• [EXERCISE]: Render the lines below as a Markdown table with two columns, "No." and "Line": number each line and omit the blank ones.

====== RECORDS SHOWN ======

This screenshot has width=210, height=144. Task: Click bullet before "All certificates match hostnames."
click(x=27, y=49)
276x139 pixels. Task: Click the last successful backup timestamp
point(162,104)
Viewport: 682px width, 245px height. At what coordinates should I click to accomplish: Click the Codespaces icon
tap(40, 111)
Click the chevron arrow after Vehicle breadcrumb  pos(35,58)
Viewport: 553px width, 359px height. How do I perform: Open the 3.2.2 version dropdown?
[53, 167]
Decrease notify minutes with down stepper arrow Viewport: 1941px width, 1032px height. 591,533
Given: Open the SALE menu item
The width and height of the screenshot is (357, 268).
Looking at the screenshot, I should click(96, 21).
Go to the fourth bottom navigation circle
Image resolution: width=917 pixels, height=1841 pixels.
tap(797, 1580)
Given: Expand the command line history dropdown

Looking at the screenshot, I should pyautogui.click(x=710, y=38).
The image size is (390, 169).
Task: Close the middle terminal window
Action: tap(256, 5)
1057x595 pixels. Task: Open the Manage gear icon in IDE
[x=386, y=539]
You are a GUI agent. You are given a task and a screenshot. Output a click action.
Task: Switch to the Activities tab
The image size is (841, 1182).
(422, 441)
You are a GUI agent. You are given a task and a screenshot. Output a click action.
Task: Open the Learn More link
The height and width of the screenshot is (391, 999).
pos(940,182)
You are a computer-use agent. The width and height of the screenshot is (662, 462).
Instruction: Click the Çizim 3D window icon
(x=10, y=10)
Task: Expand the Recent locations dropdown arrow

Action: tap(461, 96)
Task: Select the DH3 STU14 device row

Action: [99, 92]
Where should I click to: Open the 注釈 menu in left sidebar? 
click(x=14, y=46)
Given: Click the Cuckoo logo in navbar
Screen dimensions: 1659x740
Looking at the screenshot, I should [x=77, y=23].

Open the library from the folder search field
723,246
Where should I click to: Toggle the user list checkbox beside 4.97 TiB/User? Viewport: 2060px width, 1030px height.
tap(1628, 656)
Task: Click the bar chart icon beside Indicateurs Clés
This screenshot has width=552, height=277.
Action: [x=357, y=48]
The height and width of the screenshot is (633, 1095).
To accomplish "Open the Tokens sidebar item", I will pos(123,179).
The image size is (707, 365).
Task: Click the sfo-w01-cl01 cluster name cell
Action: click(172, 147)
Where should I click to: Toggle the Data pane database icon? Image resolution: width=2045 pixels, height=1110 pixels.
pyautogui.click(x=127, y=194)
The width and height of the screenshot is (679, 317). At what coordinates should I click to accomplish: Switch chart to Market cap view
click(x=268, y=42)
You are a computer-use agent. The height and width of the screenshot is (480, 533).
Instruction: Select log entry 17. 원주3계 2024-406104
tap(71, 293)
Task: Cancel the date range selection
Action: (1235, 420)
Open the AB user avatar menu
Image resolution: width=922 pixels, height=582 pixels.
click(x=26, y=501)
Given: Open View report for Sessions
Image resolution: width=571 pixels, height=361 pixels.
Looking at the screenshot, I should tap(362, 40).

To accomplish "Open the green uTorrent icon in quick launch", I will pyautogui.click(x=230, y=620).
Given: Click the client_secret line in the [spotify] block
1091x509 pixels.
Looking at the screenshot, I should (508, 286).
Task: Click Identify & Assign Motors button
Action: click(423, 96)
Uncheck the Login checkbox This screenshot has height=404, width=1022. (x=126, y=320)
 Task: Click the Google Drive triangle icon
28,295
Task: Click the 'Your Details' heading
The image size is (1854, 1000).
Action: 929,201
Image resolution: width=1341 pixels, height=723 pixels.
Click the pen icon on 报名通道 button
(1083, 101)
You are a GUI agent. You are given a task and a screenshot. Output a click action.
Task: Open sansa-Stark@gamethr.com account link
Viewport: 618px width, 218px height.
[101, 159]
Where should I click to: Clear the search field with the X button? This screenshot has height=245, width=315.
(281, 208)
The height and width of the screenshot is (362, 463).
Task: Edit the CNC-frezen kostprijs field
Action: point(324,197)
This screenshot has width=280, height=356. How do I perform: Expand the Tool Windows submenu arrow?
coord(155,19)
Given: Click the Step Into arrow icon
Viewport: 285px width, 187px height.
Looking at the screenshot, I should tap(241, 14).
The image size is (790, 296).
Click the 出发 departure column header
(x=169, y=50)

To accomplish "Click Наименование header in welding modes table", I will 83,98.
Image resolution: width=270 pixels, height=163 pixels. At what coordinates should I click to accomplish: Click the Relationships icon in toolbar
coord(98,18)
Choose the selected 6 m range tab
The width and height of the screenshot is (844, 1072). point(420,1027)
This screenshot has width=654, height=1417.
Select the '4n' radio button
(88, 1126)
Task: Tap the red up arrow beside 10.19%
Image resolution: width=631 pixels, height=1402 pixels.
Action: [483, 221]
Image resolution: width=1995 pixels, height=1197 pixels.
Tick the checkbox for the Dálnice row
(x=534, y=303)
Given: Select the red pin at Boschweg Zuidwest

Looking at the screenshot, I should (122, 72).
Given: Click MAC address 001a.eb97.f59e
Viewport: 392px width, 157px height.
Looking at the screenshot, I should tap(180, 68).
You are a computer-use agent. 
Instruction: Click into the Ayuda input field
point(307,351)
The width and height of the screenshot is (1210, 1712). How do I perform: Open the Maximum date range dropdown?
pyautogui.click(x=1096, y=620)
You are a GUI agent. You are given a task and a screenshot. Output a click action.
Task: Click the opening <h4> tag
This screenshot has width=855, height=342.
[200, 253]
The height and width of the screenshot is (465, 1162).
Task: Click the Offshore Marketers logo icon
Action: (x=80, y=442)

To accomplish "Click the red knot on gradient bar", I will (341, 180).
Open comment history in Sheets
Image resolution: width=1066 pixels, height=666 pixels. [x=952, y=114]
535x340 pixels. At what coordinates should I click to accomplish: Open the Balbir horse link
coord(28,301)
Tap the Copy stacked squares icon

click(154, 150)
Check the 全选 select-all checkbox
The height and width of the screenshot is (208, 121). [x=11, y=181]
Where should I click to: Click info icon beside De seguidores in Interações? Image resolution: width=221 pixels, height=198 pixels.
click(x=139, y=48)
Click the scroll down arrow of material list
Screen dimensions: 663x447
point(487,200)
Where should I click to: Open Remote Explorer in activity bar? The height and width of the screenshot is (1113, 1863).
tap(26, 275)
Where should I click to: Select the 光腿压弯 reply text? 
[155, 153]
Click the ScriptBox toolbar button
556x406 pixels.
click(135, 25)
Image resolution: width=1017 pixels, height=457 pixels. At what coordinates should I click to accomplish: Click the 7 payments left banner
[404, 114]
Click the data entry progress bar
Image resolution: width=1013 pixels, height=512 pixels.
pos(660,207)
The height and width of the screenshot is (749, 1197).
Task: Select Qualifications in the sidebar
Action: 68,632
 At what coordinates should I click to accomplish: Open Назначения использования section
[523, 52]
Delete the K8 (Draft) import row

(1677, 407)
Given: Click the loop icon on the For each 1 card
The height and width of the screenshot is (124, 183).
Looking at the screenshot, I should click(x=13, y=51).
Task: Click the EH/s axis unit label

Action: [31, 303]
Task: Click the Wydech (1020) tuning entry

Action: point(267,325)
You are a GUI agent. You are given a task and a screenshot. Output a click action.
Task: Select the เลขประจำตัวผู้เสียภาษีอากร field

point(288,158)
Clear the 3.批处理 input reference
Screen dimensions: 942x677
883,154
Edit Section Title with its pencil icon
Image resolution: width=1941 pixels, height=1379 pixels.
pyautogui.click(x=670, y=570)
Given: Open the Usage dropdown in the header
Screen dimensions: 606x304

======

• [RESPONSE TO THIS TASK]:
| No. | Line |
|---|---|
| 1 | This screenshot has width=210, height=144. Task: Click bullet before "All certificates match hostnames." |
| 2 | click(x=27, y=49) |
| 3 | 276x139 pixels. Task: Click the last successful backup timestamp |
| 4 | point(162,104) |
| 5 | Viewport: 682px width, 245px height. At what coordinates should I click to accomplish: Click the Codespaces icon |
| 6 | tap(40, 111) |
| 7 | Click the chevron arrow after Vehicle breadcrumb  pos(35,58) |
| 8 | Viewport: 553px width, 359px height. How do I perform: Open the 3.2.2 version dropdown? |
| 9 | [53, 167] |
| 10 | Decrease notify minutes with down stepper arrow Viewport: 1941px width, 1032px height. 591,533 |
| 11 | Given: Open the SALE menu item |
| 12 | The width and height of the screenshot is (357, 268). |
| 13 | Looking at the screenshot, I should click(96, 21). |
| 14 | Go to the fourth bottom navigation circle |
| 15 | Image resolution: width=917 pixels, height=1841 pixels. |
| 16 | tap(797, 1580) |
| 17 | Given: Expand the command line history dropdown |
| 18 | Looking at the screenshot, I should pyautogui.click(x=710, y=38). |
| 19 | The image size is (390, 169). |
| 20 | Task: Close the middle terminal window |
| 21 | Action: tap(256, 5) |
| 22 | 1057x595 pixels. Task: Open the Manage gear icon in IDE |
| 23 | [x=386, y=539] |
| 24 | You are a GUI agent. You are given a task and a screenshot. Output a click action. |
| 25 | Task: Switch to the Activities tab |
| 26 | The image size is (841, 1182). |
| 27 | (422, 441) |
| 28 | You are a GUI agent. You are given a task and a screenshot. Output a click action. |
| 29 | Task: Open the Learn More link |
| 30 | The height and width of the screenshot is (391, 999). |
| 31 | pos(940,182) |
| 32 | You are a computer-use agent. The width and height of the screenshot is (662, 462). |
| 33 | Instruction: Click the Çizim 3D window icon |
| 34 | (x=10, y=10) |
| 35 | Task: Expand the Recent locations dropdown arrow |
| 36 | Action: tap(461, 96) |
| 37 | Task: Select the DH3 STU14 device row |
| 38 | Action: [99, 92] |
| 39 | Where should I click to: Open the 注釈 menu in left sidebar?  |
| 40 | click(x=14, y=46) |
| 41 | Given: Click the Cuckoo logo in navbar |
| 42 | Screen dimensions: 1659x740 |
| 43 | Looking at the screenshot, I should [x=77, y=23]. |
| 44 | Open the library from the folder search field |
| 45 | 723,246 |
| 46 | Where should I click to: Toggle the user list checkbox beside 4.97 TiB/User? Viewport: 2060px width, 1030px height. |
| 47 | tap(1628, 656) |
| 48 | Task: Click the bar chart icon beside Indicateurs Clés |
| 49 | This screenshot has width=552, height=277. |
| 50 | Action: [x=357, y=48] |
| 51 | The height and width of the screenshot is (633, 1095). |
| 52 | To accomplish "Open the Tokens sidebar item", I will pos(123,179). |
| 53 | The image size is (707, 365). |
| 54 | Task: Click the sfo-w01-cl01 cluster name cell |
| 55 | Action: click(172, 147) |
| 56 | Where should I click to: Toggle the Data pane database icon? Image resolution: width=2045 pixels, height=1110 pixels. |
| 57 | pyautogui.click(x=127, y=194) |
| 58 | The width and height of the screenshot is (679, 317). At what coordinates should I click to accomplish: Switch chart to Market cap view |
| 59 | click(x=268, y=42) |
| 60 | You are a computer-use agent. The height and width of the screenshot is (480, 533). |
| 61 | Instruction: Select log entry 17. 원주3계 2024-406104 |
| 62 | tap(71, 293) |
| 63 | Task: Cancel the date range selection |
| 64 | Action: (1235, 420) |
| 65 | Open the AB user avatar menu |
| 66 | Image resolution: width=922 pixels, height=582 pixels. |
| 67 | click(x=26, y=501) |
| 68 | Given: Open View report for Sessions |
| 69 | Image resolution: width=571 pixels, height=361 pixels. |
| 70 | Looking at the screenshot, I should tap(362, 40). |
| 71 | To accomplish "Open the green uTorrent icon in quick launch", I will pyautogui.click(x=230, y=620). |
| 72 | Given: Click the client_secret line in the [spotify] block |
| 73 | 1091x509 pixels. |
| 74 | Looking at the screenshot, I should (508, 286). |
| 75 | Task: Click Identify & Assign Motors button |
| 76 | Action: click(423, 96) |
| 77 | Uncheck the Login checkbox This screenshot has height=404, width=1022. (x=126, y=320) |
| 78 |  Task: Click the Google Drive triangle icon |
| 79 | 28,295 |
| 80 | Task: Click the 'Your Details' heading |
| 81 | The image size is (1854, 1000). |
| 82 | Action: 929,201 |
| 83 | Image resolution: width=1341 pixels, height=723 pixels. |
| 84 | Click the pen icon on 报名通道 button |
| 85 | (1083, 101) |
| 86 | You are a GUI agent. You are given a task and a screenshot. Output a click action. |
| 87 | Task: Open sansa-Stark@gamethr.com account link |
| 88 | Viewport: 618px width, 218px height. |
| 89 | [101, 159] |
| 90 | Where should I click to: Clear the search field with the X button? This screenshot has height=245, width=315. |
| 91 | (281, 208) |
| 92 | The height and width of the screenshot is (362, 463). |
| 93 | Task: Edit the CNC-frezen kostprijs field |
| 94 | Action: point(324,197) |
| 95 | This screenshot has width=280, height=356. How do I perform: Expand the Tool Windows submenu arrow? |
| 96 | coord(155,19) |
| 97 | Given: Click the Step Into arrow icon |
| 98 | Viewport: 285px width, 187px height. |
| 99 | Looking at the screenshot, I should tap(241, 14). |
| 100 | The image size is (790, 296). |
| 101 | Click the 出发 departure column header |
| 102 | (x=169, y=50) |
| 103 | To accomplish "Click Наименование header in welding modes table", I will 83,98. |
| 104 | Image resolution: width=270 pixels, height=163 pixels. At what coordinates should I click to accomplish: Click the Relationships icon in toolbar |
| 105 | coord(98,18) |
| 106 | Choose the selected 6 m range tab |
| 107 | The width and height of the screenshot is (844, 1072). point(420,1027) |
| 108 | This screenshot has width=654, height=1417. |
| 109 | Select the '4n' radio button |
| 110 | (88, 1126) |
| 111 | Task: Tap the red up arrow beside 10.19% |
| 112 | Image resolution: width=631 pixels, height=1402 pixels. |
| 113 | Action: [483, 221] |
| 114 | Image resolution: width=1995 pixels, height=1197 pixels. |
| 115 | Tick the checkbox for the Dálnice row |
| 116 | (x=534, y=303) |
| 117 | Given: Select the red pin at Boschweg Zuidwest |
| 118 | Looking at the screenshot, I should (122, 72). |
| 119 | Given: Click MAC address 001a.eb97.f59e |
| 120 | Viewport: 392px width, 157px height. |
| 121 | Looking at the screenshot, I should tap(180, 68). |
| 122 | You are a computer-use agent.  |
| 123 | Instruction: Click into the Ayuda input field |
| 124 | point(307,351) |
| 125 | The width and height of the screenshot is (1210, 1712). How do I perform: Open the Maximum date range dropdown? |
| 126 | pyautogui.click(x=1096, y=620) |
| 127 | You are a GUI agent. You are given a task and a screenshot. Output a click action. |
| 128 | Task: Click the opening <h4> tag |
| 129 | This screenshot has width=855, height=342. |
| 130 | [200, 253] |
| 131 | The height and width of the screenshot is (465, 1162). |
| 132 | Task: Click the Offshore Marketers logo icon |
| 133 | Action: (x=80, y=442) |
| 134 | To accomplish "Click the red knot on gradient bar", I will (341, 180). |
| 135 | Open comment history in Sheets |
| 136 | Image resolution: width=1066 pixels, height=666 pixels. [x=952, y=114] |
| 137 | 535x340 pixels. At what coordinates should I click to accomplish: Open the Balbir horse link |
| 138 | coord(28,301) |
| 139 | Tap the Copy stacked squares icon |
| 140 | click(154, 150) |
| 141 | Check the 全选 select-all checkbox |
| 142 | The height and width of the screenshot is (208, 121). [x=11, y=181] |
| 143 | Where should I click to: Click info icon beside De seguidores in Interações? Image resolution: width=221 pixels, height=198 pixels. |
| 144 | click(x=139, y=48) |
| 145 | Click the scroll down arrow of material list |
| 146 | Screen dimensions: 663x447 |
| 147 | point(487,200) |
| 148 | Where should I click to: Open Remote Explorer in activity bar? The height and width of the screenshot is (1113, 1863). |
| 149 | tap(26, 275) |
| 150 | Where should I click to: Select the 光腿压弯 reply text?  |
| 151 | [155, 153] |
| 152 | Click the ScriptBox toolbar button |
| 153 | 556x406 pixels. |
| 154 | click(135, 25) |
| 155 | Image resolution: width=1017 pixels, height=457 pixels. At what coordinates should I click to accomplish: Click the 7 payments left banner |
| 156 | [404, 114] |
| 157 | Click the data entry progress bar |
| 158 | Image resolution: width=1013 pixels, height=512 pixels. |
| 159 | pos(660,207) |
| 160 | The height and width of the screenshot is (749, 1197). |
| 161 | Task: Select Qualifications in the sidebar |
| 162 | Action: 68,632 |
| 163 |  At what coordinates should I click to accomplish: Open Назначения использования section |
| 164 | [523, 52] |
| 165 | Delete the K8 (Draft) import row |
| 166 | (1677, 407) |
| 167 | Given: Click the loop icon on the For each 1 card |
| 168 | The height and width of the screenshot is (124, 183). |
| 169 | Looking at the screenshot, I should click(x=13, y=51). |
| 170 | Task: Click the EH/s axis unit label |
| 171 | Action: [31, 303] |
| 172 | Task: Click the Wydech (1020) tuning entry |
| 173 | Action: point(267,325) |
| 174 | You are a GUI agent. You are given a task and a screenshot. Output a click action. |
| 175 | Task: Select the เลขประจำตัวผู้เสียภาษีอากร field |
| 176 | point(288,158) |
| 177 | Clear the 3.批处理 input reference |
| 178 | Screen dimensions: 942x677 |
| 179 | 883,154 |
| 180 | Edit Section Title with its pencil icon |
| 181 | Image resolution: width=1941 pixels, height=1379 pixels. |
| 182 | pyautogui.click(x=670, y=570) |
| 183 | Given: Open the Usage dropdown in the header |
| 184 | Screen dimensions: 606x304 |